There were 558 households, of which 35.1% had children under the age of 18 living with them, 44.6% were married couples living together, 13.3% had a female householder with no husband present, 4.3% had a male householder with no wife present, and 37.8% were non-families. 33.7% of all households were made up of individuals, and 21.5% had someone living alone who was 65 years of age or older. The average household size was 2.43 and the average family size was 3.12.

The median age in the city was 39.9 years. 25.1% of residents were under the age of 18; 7.1% were between the ages of 18 and 24; 24.2% were from 25 to 44; 22.1% were from 45 to 64; and 21.5% were 65 years of age or older. The gender makeup of the city was 46.6% male and 53.4% female.

===2000 census===
As of the census of 2000, there were 1,390 people, 541 households, and 333 families living in the city. The population density was 944.9 PD/sqmi. There were 630 housing units at an average density of 428.3 /sqmi. The racial makeup of the city was 96.62% White, 0.07% African American, 0.36% Native American, 0.07% Asian, 0.07% from other races, and 2.81% from two or more races. Hispanic or Latino of any race were 0.86% of the population.

There were 541 households, out of which 32.2% had children under the age of 18 living with them, 47.0% were married couples living together, 10.7% had a female householder with no husband present, and 38.4% were non-families. 35.7% of all households were made up of individuals, and 23.7% had someone living alone who was 65 years of age or older. The average household size was 2.41 and the average family size was 3.15.

In the city the population was spread out, with 26.7% under the age of 18, 9.1% from 18 to 24, 24.3% from 25 to 44, 18.6% from 45 to 64, and 21.4% who were 65 years of age or older. The median age was 37 years. For every 100 females, there were 87.1 males. For every 100 females age 18 and over, there were 81.3 males.
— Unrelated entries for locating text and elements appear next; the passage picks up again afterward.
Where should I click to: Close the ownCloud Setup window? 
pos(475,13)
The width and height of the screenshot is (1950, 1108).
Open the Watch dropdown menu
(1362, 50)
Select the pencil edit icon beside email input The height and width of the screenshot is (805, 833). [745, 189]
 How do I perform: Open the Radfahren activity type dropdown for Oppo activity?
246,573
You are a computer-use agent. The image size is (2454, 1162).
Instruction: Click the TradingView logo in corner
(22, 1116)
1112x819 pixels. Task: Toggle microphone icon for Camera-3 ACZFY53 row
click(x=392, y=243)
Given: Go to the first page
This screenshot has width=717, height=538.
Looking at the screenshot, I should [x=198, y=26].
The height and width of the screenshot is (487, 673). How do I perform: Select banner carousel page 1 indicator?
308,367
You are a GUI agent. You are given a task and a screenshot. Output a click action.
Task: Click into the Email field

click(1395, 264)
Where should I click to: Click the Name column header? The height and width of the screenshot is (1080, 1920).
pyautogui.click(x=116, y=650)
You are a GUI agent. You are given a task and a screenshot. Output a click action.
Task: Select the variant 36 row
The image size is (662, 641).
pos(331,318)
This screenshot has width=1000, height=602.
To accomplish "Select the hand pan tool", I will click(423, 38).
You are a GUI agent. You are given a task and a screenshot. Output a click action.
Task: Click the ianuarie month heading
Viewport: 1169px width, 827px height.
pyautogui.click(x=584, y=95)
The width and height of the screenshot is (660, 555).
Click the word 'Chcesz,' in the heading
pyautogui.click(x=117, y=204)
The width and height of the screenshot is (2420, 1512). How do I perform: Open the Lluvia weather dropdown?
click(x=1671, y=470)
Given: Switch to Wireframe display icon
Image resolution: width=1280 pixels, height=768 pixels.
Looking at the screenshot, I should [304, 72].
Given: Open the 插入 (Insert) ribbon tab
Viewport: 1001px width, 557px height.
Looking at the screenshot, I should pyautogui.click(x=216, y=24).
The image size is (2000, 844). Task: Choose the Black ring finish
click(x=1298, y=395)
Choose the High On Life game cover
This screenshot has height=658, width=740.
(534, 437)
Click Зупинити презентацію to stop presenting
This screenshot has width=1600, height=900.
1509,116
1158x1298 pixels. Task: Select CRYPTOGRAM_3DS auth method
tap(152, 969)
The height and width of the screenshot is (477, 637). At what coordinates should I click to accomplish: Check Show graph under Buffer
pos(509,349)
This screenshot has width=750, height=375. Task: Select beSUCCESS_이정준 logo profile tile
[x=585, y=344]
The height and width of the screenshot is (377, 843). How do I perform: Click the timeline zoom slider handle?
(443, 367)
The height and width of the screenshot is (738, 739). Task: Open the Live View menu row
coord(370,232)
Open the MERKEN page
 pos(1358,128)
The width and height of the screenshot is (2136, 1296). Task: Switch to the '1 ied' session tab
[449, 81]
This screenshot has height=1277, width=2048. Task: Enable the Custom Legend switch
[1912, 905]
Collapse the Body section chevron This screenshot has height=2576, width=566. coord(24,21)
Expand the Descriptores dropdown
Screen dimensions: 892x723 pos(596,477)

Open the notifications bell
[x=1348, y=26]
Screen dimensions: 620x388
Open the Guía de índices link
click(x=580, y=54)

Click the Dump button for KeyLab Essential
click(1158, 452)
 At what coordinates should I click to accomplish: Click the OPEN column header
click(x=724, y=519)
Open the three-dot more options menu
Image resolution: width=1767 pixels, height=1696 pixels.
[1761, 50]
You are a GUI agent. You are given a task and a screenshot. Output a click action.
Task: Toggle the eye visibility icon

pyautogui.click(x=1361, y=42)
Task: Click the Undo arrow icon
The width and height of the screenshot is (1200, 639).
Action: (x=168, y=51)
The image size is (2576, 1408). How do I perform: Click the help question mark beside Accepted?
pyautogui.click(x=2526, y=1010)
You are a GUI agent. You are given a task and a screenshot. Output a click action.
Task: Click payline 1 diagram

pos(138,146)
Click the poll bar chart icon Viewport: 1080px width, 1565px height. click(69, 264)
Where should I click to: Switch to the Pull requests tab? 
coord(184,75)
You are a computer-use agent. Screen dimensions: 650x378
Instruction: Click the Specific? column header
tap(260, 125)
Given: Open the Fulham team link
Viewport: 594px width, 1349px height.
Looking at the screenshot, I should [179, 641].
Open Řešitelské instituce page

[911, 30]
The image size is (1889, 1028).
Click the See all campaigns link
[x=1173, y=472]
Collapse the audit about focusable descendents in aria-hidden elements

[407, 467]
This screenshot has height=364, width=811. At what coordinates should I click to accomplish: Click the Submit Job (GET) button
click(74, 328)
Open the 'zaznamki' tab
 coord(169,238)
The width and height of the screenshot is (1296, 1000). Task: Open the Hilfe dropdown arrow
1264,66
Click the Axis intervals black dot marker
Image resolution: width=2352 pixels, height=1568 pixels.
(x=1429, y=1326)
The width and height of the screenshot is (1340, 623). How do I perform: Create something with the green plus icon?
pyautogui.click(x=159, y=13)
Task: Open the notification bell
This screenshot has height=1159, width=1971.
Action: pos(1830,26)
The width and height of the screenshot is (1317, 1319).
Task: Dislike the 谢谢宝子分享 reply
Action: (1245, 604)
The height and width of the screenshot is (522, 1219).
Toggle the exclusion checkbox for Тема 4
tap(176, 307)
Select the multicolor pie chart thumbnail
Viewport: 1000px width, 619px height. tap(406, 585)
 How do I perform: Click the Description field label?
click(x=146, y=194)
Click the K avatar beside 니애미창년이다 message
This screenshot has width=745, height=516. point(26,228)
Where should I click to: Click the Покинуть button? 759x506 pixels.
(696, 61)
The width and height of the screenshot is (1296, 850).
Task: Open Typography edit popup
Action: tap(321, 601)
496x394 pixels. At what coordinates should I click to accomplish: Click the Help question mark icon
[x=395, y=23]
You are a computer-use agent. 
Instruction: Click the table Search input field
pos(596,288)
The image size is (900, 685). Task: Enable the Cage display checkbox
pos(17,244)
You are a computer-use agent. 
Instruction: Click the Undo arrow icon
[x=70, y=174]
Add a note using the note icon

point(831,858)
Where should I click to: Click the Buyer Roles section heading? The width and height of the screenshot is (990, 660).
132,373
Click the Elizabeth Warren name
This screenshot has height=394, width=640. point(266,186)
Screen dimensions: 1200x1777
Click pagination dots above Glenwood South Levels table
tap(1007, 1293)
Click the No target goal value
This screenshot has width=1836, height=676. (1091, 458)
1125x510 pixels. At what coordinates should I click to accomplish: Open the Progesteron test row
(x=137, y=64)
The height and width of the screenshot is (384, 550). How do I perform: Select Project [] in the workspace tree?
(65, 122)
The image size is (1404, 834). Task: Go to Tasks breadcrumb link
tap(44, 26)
The median income for a household in the city was $20,848, and the median income for a family was $31,806. Males had a median income of $26,583 versus $18,750 for females. The per capita income for the city was $12,120. About 15.2% of families and 20.8% of the population were below the poverty line, including 21.3% of those under age 18 and 28.0% of those age 65 or over.

==Education==
Crane R-III School District operates one elementary school and one high school. Crane High School has a variety of activities for students, including archery, baseball, cheerleading, basketball, softball, trap, cross country, track and field, volleyball, as well as scholar bowl and music activities such as band and marching band.

Crane has a public library, a branch of the Stone County Library.